Sarah Waters is one of my favourite authors and I’ve read all but one of her novels. Though she’s more associated with London now – she’s lived there for a while and the majority of her books are set there – she’s originally from Pembrokeshire. If you enjoy historical fiction and you haven’t read her work then I implore you to do so – especially if you’re looking for some own voices lesbian novels! My favourite novel of hers is The Little Stranger, but I think Fingersmith is the best place to start.

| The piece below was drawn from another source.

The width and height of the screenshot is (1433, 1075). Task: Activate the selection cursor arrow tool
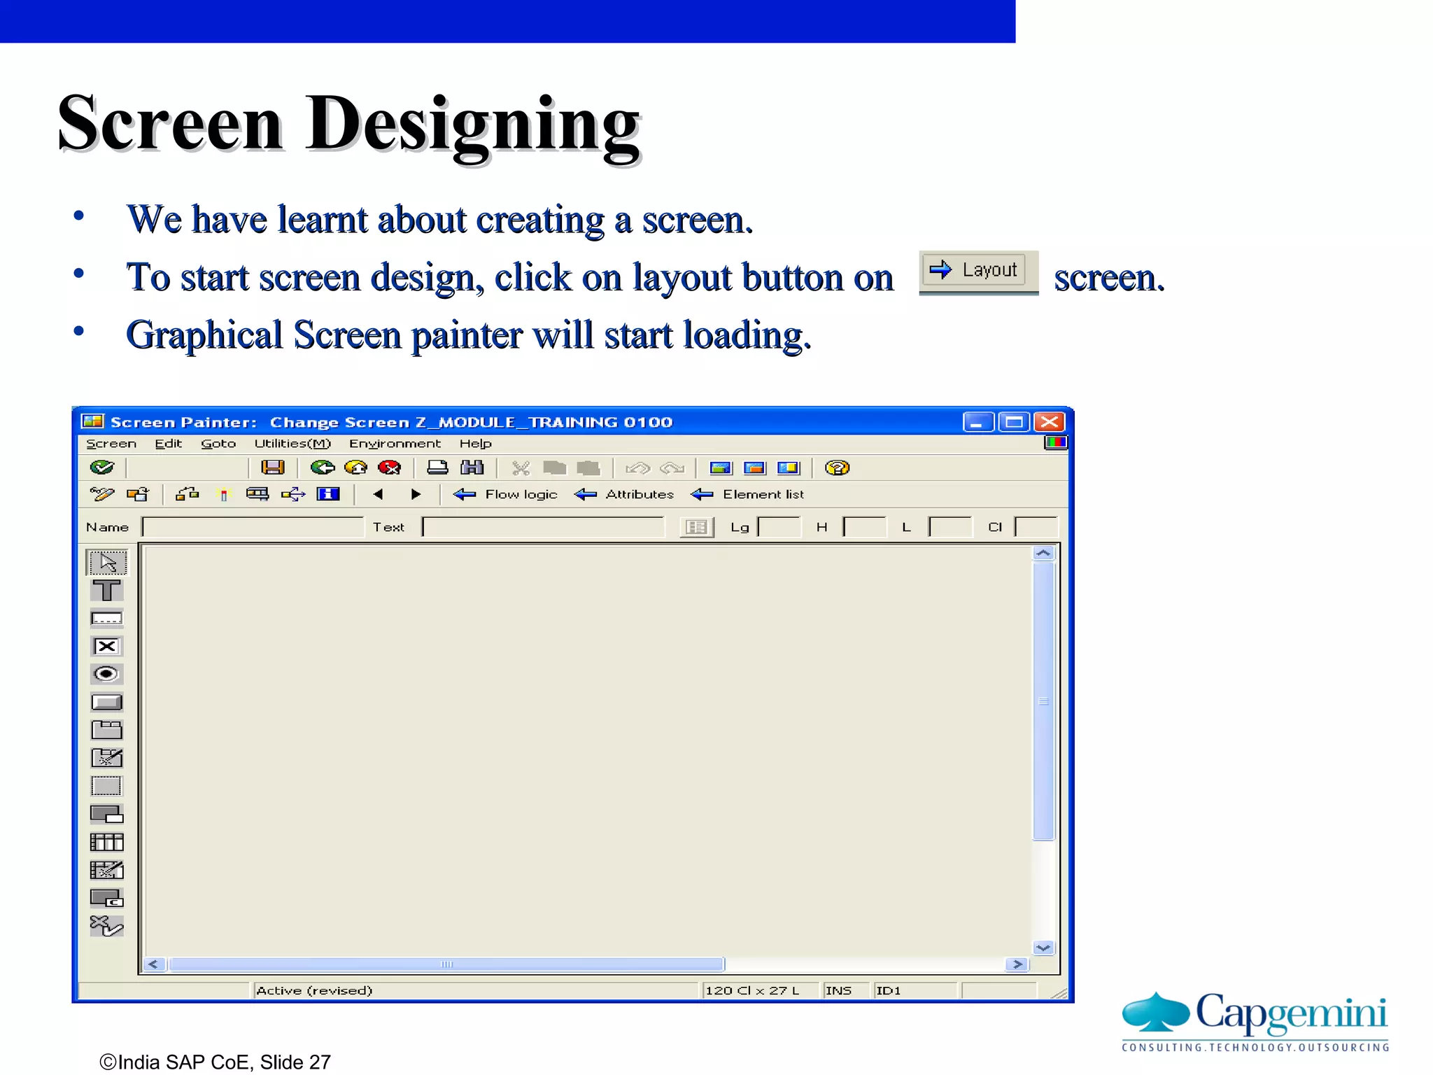[106, 562]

Eloise Williams worked as an actress for several years before she turned her hand to Middle Grade. I read her second children’s novel, Gaslight, set in Victorian era Cardiff and I liked it a lot – it was so refreshing to see a novel set during that period of history that wasn’t set in either London or Edinburgh – and I have a copy of her third Middle Grade novel, Seaglass, to read too. This one’s a ghost story set by the coast and I’m looking forward to getting to it soon!
Carys Davies is possibly one of the UK’s best short story writers. Short stories can be more difficult to pull off than novels in many ways, but Davies has a real skill for it. In 2018 she published her first novella, West, which was written with her usual finesse for clear, simple, beautiful prose. I’ve also had the pleasure of listening to her reading some of her work and, as well as being a great speaker, she’s a genuinely lovely, incredibly clever woman.
These three women are just the tiniest sample of what Wales has to offer, there are so many other authors I have yet to read myself that I’m looking forward to getting to this year and beyond as well as checking out the forthcoming work these women have to offer.